*Supplied material*.

_ _ _

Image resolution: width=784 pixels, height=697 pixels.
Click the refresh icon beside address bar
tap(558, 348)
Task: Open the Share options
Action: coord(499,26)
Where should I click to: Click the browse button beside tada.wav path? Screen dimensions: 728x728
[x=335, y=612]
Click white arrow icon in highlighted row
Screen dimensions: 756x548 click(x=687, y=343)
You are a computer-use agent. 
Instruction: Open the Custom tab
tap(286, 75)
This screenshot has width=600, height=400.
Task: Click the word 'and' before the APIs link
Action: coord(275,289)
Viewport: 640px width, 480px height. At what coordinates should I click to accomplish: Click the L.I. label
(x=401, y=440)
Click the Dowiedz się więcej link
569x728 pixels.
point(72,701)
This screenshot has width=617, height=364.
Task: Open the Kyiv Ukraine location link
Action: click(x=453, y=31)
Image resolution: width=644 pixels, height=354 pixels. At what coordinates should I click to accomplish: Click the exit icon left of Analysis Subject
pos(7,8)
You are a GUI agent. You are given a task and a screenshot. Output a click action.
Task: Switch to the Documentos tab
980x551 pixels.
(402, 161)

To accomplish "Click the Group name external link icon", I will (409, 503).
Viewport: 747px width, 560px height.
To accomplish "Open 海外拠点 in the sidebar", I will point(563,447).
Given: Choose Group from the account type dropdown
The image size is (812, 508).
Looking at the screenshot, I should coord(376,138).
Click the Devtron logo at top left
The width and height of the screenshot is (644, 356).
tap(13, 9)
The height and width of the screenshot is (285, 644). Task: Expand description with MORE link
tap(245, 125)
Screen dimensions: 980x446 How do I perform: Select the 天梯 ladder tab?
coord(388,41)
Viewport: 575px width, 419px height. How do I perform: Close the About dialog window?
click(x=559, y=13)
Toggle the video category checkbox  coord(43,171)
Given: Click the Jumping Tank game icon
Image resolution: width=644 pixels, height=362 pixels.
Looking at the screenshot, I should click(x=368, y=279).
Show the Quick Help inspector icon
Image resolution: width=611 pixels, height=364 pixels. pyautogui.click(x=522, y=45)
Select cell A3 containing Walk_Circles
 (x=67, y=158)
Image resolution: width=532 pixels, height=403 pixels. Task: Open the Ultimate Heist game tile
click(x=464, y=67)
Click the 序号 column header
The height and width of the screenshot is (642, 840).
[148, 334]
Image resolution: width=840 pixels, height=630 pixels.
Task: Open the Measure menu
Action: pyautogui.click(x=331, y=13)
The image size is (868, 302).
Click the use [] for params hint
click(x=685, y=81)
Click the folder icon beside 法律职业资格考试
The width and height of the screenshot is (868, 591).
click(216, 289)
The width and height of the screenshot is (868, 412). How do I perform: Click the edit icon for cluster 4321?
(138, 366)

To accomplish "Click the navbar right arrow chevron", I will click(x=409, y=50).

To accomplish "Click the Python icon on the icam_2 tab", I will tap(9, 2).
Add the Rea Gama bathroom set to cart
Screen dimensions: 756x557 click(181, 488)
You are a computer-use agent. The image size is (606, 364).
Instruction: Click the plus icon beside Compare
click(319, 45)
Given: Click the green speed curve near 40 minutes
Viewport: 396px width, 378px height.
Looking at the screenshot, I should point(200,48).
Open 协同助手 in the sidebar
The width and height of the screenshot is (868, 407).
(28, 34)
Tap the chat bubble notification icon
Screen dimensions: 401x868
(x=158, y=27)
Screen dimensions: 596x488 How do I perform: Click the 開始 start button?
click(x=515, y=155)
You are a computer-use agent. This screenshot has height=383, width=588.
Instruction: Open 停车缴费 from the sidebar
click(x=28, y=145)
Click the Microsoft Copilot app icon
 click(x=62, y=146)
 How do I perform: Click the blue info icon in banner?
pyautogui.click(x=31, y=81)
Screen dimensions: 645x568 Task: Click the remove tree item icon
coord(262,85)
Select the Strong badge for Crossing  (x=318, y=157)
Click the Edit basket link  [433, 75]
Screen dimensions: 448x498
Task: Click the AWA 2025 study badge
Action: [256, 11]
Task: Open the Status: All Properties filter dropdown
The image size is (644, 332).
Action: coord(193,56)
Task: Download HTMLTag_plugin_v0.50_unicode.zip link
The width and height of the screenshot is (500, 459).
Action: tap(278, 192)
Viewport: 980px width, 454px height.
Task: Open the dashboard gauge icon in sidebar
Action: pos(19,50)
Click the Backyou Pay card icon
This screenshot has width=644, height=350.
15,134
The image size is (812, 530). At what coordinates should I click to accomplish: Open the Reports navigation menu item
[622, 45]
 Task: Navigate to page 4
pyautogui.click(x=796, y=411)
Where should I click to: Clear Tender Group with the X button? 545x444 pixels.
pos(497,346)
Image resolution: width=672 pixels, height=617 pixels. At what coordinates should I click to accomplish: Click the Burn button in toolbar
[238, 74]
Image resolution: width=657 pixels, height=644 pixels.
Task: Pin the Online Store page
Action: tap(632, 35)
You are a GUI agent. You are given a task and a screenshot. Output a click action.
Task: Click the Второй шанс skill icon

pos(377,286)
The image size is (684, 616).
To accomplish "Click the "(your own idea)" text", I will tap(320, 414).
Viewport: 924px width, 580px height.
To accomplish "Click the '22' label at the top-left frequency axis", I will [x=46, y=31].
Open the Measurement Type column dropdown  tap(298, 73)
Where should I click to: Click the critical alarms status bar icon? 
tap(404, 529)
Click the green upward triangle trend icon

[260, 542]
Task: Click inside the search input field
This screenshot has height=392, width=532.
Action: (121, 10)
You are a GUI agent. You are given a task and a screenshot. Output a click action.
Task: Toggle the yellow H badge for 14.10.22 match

_ _ _

*Exercise prompt*. Working from the entries above, return all lines that contain "will".

*Task answer*.
To accomplish "Click the Group name external link icon", I will (409, 503).
To accomplish "Open 海外拠点 in the sidebar", I will point(563,447).
To accomplish "Click the navbar right arrow chevron", I will click(x=409, y=50).
To accomplish "Click the Python icon on the icam_2 tab", I will tap(9, 2).
To accomplish "Click the "(your own idea)" text", I will tap(320, 414).
To accomplish "Click the '22' label at the top-left frequency axis", I will [x=46, y=31].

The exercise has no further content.